There are a couple of problems in the data. Fistly, there are more students in enrollment than engagement table, there should have been the same amount in both  tables. Secondly, a column is named 'account_key' in two of the tables and 'acct' in the third, this really isen't a big problem, but it is inconvenient. We will start with changing 'acct' to 'account_key'.

In [10]:
## Rename the "acct" column in the daily_engagement table to "account_key".

for engagement in daily_engagement:
    engagement['account_key'] = engagement['acct']
    del engagement['acct']
daily_engagement
print(daily_engagement[0]['account_key'])

0


We can now make a function for all the data sets to get out unique students,

In [11]:
def get_unique_students(data):
    unique_students = set()
    for data_point in data:
        unique_students.add(data_point['account_key'])
    return unique_students

unique_enrolled_students = get_unique_students(enrollments)
unique_engagement_students = get_unique_students(daily_engagement)
unique_project_submitters = get_unique_students(project_submissions)

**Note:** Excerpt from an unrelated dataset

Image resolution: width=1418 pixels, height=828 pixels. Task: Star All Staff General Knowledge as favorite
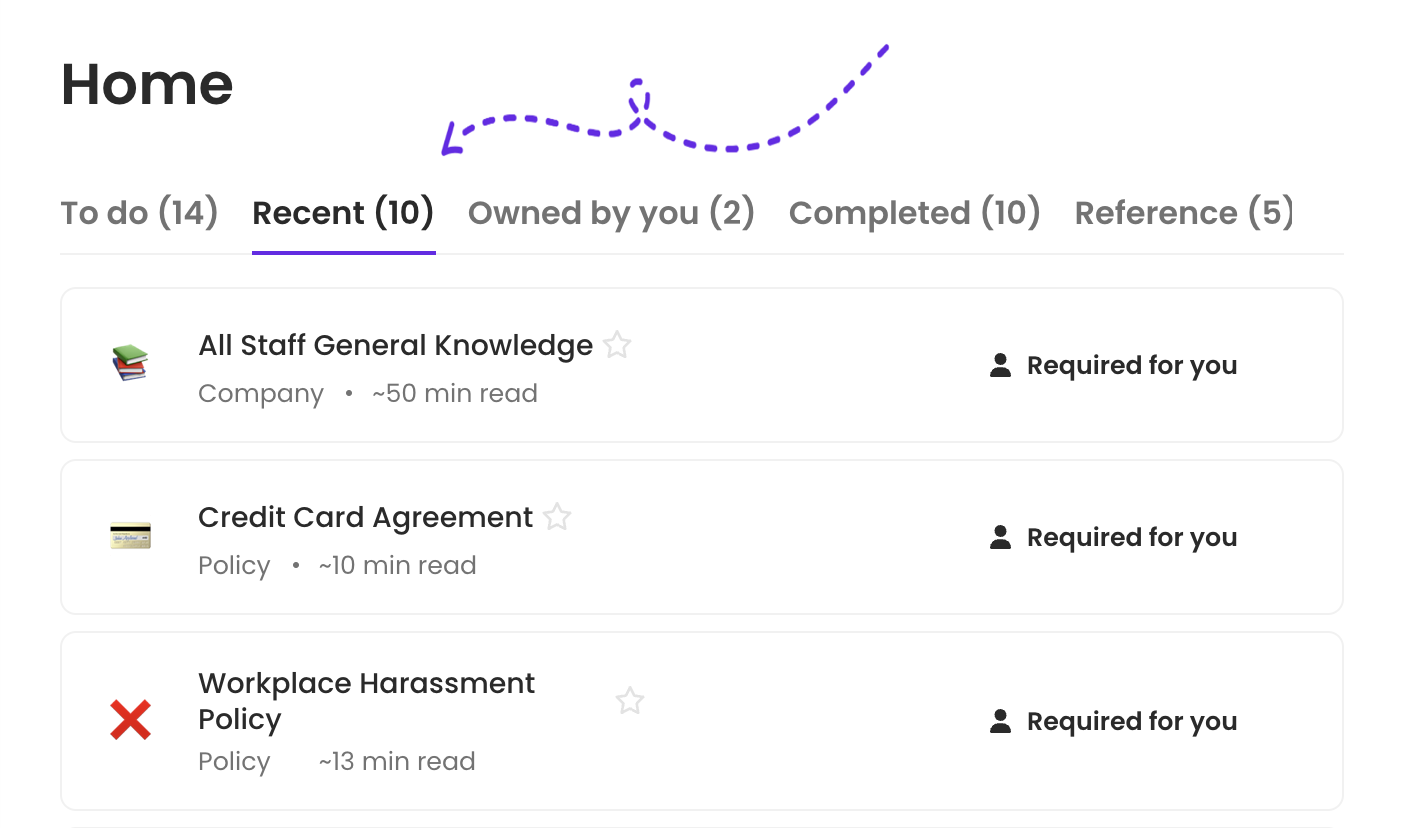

Now on to the second problem, why are students missing from `daily_engagement`? Here is a process to investigate the problem:
1. Identify suprising datapoints
    - Any enrollment record with no corresponding engagement data
2. Print out one or a few surprising data points
3. Fix any problems you find
    - More investigation may be necessary
    - Or there might not be a problem!

In [12]:
missing_students = list(unique_enrolled_students - unique_engagement_students)
for student in enrollments:
    if student['account_key'] in missing_students and student['days_to_cancel'] != 0:
        pprint(student)
    

OrderedDict([('account_key', '1304'),
             ('status', 'canceled'),
             ('join_date', datetime.datetime(2015, 1, 10, 0, 0)),
             ('cancel_date', datetime.datetime(2015, 3, 10, 0, 0)),
             ('days_to_cancel', 59),
             ('is_udacity', True),
             ('is_canceled', True)])
OrderedDict([('account_key', '1304'),
             ('status', 'canceled'),
             ('join_date', datetime.datetime(2015, 3, 10, 0, 0)),
             ('cancel_date', datetime.datetime(2015, 6, 17, 0, 0)),
             ('days_to_cancel', 99),
             ('is_udacity', True),
             ('is_canceled', True)])
OrderedDict([('account_key', '1101'),
             ('status', 'current'),
             ('join_date', datetime.datetime(2015, 2, 25, 0, 0)),
             ('cancel_date', None),
             ('days_to_cancel', None),
             ('is_udacity', True),
             ('is_canceled', False)])


We discover that the majority of the missing students are students who cancled their subscription the same day they enlisted. Three of the missing students who divirge from this pattern are Udacity test accounts, and we don't want them in our analysis data set. We will remove all Udacity test accounts from our data set.

In [13]:
# Create a set of the account keys for all Udacity test accounts
udacity_test_accounts = set()
for enrollment in enrollments:
    if enrollment['is_udacity']:
        udacity_test_accounts.add(enrollment['account_key'])
print(len(udacity_test_accounts))

6


In [14]:
# Given some data with an account_key field, removes any records corresponding to Udacity test accounts
def remove_udacity_accounts(data):
    non_udacity_data = []
    for data_point in data:
        if data_point['account_key'] not in udacity_test_accounts:
            non_udacity_data.append(data_point)
    return non_udacity_data

In [15]:
# Remove Udacity test accounts from all three tables
non_udacity_enrollments = remove_udacity_accounts(enrollments)
non_udacity_engagement = remove_udacity_accounts(daily_engagement)
non_udacity_submissions = remove_udacity_accounts(project_submissions)

print(len(non_udacity_enrollments))
print(len(non_udacity_engagement))
print(len(non_udacity_submissions))

1622
135656
3634